With the successes of this small town those who have seen their world improved with the MOH and the WHO want to see these results around the entire country. The Global Fund article explains that this long-term goal cannot be done overnight and it will require a partnership from various organizations like The Global Fund to Fight AIDS, Tuberculosis, and Malaria, the Gates Foundation, and the U.S. President’s Malaria Initiative with the Senegalese Government.

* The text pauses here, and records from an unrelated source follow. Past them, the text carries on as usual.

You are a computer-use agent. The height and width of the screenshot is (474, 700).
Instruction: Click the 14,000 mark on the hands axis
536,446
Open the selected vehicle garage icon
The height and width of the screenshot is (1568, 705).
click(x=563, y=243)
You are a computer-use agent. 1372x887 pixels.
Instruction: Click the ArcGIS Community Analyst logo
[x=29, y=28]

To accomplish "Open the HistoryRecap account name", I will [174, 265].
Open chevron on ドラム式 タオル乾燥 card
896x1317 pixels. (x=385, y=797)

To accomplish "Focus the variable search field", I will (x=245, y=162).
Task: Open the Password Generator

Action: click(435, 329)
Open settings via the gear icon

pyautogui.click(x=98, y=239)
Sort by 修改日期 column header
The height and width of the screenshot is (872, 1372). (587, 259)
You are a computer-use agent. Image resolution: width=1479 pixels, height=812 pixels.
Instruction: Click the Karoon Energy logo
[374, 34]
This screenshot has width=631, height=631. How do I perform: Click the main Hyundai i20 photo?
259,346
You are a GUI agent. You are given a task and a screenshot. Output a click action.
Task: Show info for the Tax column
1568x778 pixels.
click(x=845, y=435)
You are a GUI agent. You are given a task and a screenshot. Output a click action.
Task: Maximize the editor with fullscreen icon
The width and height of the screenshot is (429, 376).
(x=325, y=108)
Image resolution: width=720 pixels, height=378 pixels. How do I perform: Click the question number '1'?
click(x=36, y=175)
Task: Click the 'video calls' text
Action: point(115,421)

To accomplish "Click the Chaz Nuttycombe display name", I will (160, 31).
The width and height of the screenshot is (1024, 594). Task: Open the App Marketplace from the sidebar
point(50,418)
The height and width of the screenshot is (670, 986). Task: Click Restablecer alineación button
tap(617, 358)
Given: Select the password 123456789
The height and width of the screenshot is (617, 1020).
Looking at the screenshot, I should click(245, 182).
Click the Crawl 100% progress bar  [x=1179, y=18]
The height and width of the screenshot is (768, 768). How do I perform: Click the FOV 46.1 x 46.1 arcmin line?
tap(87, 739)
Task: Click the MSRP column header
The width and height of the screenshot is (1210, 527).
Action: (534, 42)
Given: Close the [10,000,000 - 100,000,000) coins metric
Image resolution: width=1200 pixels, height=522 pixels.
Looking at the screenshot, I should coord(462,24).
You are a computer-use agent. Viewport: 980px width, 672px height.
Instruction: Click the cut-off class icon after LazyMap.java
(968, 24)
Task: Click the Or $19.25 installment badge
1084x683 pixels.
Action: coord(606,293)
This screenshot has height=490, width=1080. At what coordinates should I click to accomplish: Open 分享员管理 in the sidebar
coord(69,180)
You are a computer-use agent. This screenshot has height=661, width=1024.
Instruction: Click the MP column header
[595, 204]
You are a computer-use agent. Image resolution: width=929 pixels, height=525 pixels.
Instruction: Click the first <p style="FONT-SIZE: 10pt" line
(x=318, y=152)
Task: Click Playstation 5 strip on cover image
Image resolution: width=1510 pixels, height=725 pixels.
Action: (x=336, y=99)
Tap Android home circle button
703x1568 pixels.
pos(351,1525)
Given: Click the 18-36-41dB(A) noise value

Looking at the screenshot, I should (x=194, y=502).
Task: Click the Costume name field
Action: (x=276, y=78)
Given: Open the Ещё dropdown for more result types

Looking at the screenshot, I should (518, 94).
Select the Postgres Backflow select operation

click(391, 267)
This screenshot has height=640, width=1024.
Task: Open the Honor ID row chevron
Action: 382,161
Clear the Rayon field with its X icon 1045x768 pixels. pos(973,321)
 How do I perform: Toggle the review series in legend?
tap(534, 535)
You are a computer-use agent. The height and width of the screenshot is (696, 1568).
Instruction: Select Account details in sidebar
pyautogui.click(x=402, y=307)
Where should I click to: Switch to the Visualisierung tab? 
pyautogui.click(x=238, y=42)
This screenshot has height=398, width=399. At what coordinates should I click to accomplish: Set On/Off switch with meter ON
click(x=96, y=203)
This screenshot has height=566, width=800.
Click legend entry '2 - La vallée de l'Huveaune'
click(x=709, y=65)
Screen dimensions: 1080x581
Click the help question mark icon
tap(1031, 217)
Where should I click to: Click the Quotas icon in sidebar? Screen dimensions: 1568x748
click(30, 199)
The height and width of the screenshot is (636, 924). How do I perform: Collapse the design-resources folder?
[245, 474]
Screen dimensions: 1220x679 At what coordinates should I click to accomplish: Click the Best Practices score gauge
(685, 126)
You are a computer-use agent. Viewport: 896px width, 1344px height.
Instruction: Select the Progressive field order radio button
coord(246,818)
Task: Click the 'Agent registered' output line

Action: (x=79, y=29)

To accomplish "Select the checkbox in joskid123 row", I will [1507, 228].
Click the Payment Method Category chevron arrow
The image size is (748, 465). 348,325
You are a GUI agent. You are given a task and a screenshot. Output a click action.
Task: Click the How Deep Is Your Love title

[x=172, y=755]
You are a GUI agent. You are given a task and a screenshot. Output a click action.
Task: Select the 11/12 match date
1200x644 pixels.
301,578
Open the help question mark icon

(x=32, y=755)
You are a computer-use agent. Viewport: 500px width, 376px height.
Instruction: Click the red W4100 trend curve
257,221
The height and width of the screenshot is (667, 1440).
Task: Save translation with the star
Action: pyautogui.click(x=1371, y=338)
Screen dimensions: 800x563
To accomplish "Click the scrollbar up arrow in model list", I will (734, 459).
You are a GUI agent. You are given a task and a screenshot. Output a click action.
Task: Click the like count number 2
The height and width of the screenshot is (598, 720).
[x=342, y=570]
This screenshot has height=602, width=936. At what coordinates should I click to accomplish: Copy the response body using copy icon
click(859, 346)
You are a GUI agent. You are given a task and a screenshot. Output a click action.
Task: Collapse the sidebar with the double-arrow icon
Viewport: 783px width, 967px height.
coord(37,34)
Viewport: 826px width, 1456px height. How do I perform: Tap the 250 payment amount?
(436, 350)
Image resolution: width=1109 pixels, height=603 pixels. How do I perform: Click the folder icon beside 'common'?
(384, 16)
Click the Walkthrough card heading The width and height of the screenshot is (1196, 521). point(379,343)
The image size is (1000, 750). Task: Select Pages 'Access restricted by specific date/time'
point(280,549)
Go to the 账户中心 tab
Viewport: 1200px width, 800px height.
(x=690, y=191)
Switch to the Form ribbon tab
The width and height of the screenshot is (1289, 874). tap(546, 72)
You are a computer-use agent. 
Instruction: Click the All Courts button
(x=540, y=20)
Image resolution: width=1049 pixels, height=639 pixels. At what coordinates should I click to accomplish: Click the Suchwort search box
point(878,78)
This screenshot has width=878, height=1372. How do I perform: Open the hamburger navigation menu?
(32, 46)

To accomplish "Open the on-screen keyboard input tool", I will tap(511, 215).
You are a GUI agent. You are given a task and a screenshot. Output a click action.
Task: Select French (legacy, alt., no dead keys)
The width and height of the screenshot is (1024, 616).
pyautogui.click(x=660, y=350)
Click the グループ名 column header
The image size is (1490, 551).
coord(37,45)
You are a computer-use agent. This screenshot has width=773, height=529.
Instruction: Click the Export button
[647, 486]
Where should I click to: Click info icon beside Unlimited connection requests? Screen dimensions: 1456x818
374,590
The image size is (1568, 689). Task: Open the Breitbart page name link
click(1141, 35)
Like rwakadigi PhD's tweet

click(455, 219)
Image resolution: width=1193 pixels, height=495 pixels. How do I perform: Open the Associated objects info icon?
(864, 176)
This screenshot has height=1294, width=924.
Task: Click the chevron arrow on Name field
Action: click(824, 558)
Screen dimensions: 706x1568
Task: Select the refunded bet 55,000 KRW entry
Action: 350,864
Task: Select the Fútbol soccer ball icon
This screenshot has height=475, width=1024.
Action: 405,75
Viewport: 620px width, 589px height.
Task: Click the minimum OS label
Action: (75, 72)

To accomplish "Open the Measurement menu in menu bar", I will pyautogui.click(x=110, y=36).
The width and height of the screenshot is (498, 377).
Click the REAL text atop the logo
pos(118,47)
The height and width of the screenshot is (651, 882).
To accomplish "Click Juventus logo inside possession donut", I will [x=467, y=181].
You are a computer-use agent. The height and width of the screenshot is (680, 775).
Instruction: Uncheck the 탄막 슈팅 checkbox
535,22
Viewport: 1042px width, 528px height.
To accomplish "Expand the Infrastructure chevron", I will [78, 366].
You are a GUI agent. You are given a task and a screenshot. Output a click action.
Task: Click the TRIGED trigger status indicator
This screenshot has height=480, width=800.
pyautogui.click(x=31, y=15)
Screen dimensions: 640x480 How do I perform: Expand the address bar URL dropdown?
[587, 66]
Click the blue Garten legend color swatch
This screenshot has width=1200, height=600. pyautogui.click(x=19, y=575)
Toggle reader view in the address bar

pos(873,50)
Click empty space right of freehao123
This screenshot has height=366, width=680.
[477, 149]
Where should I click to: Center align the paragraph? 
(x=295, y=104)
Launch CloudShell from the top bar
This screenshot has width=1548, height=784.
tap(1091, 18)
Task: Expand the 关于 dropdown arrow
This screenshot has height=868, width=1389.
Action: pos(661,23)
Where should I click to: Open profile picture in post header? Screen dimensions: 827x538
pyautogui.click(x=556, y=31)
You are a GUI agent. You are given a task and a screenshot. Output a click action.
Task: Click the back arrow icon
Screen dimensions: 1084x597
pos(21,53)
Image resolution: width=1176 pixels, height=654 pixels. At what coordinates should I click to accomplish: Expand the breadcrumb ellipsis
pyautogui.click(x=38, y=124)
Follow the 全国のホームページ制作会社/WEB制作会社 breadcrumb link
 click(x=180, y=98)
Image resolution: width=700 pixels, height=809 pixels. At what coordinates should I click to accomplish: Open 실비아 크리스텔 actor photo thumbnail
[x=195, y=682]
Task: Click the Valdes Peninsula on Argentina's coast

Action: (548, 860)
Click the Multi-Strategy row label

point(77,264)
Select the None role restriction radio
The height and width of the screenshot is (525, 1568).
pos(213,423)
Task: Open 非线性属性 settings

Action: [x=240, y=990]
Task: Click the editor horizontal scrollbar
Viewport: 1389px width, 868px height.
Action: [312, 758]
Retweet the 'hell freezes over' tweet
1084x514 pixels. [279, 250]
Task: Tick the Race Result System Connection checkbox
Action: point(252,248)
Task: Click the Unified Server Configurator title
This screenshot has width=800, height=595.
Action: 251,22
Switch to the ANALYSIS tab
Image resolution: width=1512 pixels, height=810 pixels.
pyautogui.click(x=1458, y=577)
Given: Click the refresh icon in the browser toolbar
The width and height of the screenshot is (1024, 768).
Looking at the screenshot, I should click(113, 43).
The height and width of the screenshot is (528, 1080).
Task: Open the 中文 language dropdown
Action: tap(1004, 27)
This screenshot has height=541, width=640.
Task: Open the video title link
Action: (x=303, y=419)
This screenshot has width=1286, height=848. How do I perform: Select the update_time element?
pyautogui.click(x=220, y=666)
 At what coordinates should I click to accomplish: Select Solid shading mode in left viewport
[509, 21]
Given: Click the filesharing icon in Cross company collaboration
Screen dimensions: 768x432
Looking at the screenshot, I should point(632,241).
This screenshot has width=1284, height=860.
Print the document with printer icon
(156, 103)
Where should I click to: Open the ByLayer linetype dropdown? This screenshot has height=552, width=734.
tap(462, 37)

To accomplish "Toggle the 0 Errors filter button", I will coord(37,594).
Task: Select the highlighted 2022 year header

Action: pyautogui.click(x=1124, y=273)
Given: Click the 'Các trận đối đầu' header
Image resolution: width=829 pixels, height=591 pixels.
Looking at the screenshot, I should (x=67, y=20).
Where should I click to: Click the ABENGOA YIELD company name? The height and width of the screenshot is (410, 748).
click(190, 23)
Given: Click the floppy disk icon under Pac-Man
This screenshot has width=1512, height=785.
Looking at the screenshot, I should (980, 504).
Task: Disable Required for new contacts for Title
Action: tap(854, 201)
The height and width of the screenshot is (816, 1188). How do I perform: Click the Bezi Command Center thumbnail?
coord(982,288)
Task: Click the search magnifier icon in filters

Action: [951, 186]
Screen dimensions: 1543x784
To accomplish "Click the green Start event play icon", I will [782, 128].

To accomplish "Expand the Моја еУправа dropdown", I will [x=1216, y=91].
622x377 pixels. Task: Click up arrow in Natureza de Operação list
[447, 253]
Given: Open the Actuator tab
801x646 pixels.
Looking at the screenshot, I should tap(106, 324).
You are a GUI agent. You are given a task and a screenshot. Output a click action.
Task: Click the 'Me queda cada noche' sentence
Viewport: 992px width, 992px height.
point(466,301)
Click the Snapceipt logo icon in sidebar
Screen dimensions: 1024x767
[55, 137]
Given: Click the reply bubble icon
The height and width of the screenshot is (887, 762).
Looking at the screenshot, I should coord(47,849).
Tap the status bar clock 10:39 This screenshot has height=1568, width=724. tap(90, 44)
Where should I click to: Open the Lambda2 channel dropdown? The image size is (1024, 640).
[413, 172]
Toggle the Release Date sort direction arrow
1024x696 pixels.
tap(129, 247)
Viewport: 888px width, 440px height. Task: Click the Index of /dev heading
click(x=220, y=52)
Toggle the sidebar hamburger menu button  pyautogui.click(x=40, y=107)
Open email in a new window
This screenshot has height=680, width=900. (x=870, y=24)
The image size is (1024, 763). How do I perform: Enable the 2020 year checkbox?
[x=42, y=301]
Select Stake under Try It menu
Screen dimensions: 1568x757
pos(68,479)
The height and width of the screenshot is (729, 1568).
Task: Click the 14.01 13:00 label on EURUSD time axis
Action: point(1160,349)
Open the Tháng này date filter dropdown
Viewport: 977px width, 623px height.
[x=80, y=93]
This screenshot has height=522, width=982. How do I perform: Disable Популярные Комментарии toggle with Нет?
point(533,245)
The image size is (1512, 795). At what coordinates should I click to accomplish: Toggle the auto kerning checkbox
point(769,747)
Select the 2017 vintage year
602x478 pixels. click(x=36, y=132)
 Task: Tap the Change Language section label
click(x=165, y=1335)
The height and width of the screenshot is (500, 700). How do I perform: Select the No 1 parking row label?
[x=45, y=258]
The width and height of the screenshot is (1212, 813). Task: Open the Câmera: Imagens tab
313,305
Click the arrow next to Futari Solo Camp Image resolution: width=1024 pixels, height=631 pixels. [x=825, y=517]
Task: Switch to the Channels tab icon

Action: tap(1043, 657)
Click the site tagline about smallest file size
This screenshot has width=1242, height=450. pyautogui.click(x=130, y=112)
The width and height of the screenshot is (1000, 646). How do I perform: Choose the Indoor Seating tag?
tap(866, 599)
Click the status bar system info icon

And Senegal hopes to avoid what has happened in other countries across Africa. In countries that have decreased their efforts towards combating malaria through reduced transmissions, since 1930, 75 resurgences have taken place. This sparked the Cost of Inaction to produce a report that stated they expect 196,000 more people would die from the disease and over 430 million people would be sickened by malaria each year. The worry is that the rest of the world is not a tiny town in Senegal. It will take immense amount of resources and with no vaccine there is no end in sight.